FOP Talks 6: Emerging Investigator Talks

The Emerging Investigator section was added to this year’s DDF in order to recognize the next generation of FOP researchers.

  • Little is known about the macrophages populations involved in heterotopic ossification. Dr. Amanda Huber at the University of Michigan characterized cell populations during HO formation in a trauma-induced model. An in-depth analysis identified several changes in macrophage phenotype. Further, Dr. Huber investigated the effects of TGFb1 deletion and CD47 activating peptide in decreasing HO.

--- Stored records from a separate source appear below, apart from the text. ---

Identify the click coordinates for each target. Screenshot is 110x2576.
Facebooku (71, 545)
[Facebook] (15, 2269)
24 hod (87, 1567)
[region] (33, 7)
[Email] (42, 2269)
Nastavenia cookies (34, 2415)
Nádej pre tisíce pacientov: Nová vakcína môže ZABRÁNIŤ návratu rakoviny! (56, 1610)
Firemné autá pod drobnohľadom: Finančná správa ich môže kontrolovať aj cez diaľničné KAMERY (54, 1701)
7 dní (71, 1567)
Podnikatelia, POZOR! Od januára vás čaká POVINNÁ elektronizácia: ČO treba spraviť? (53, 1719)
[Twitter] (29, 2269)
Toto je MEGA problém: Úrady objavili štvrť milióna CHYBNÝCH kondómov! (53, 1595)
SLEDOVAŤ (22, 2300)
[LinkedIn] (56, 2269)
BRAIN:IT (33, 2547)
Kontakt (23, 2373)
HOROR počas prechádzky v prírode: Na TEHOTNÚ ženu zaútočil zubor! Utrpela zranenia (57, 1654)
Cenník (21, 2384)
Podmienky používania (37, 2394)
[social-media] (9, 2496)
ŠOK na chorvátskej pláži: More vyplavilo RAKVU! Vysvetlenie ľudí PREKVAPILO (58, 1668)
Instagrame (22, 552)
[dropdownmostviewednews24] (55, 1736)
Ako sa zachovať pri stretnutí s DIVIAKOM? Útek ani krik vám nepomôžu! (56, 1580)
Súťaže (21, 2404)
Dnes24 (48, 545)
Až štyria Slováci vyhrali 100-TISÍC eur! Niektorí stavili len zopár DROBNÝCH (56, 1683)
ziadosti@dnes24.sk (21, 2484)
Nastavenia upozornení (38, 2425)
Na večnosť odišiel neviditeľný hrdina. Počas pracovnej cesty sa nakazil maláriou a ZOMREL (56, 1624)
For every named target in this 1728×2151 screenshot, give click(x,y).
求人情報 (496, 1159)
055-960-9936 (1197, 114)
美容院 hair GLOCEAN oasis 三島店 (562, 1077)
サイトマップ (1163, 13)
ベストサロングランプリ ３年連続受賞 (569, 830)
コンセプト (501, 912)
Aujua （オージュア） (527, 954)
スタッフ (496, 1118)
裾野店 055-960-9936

  • Lorraine Apuzzo, University of Connecticut, presented whether there was a correlation between sex and HO formation in a FOP mouse model. A retrospective study showed greater HO in female mice. Preliminary data indicate that there are no significant differences in the number or density of FAP stem cells between uninjured male and female mice.
  • Dr. Kelly Wentworth, University of California, San Francisco, investigated whether people living with more “mild” FOP symptoms may harbor genetic modifications that act as modifiers of BMP signaling and confer a protective effect. Dr. Wentworth performed whole exome sequencing on a cohort of FOP patients and identified a gene that may play a role in amplifying SMAD 1/5/8 signaling.
  • Haichun Pan, University of Michigan, presented work to identify a BMP Type 1 receptor kinase inhibitor. RK783 was selected as an efficient suppressor of heterotopic bone formation. Oral administration of 30 mg/kg of RK783 for 14 days inhibited BMP signaling in FAP cells and significantly decreased HO formation in the R206H mouse model.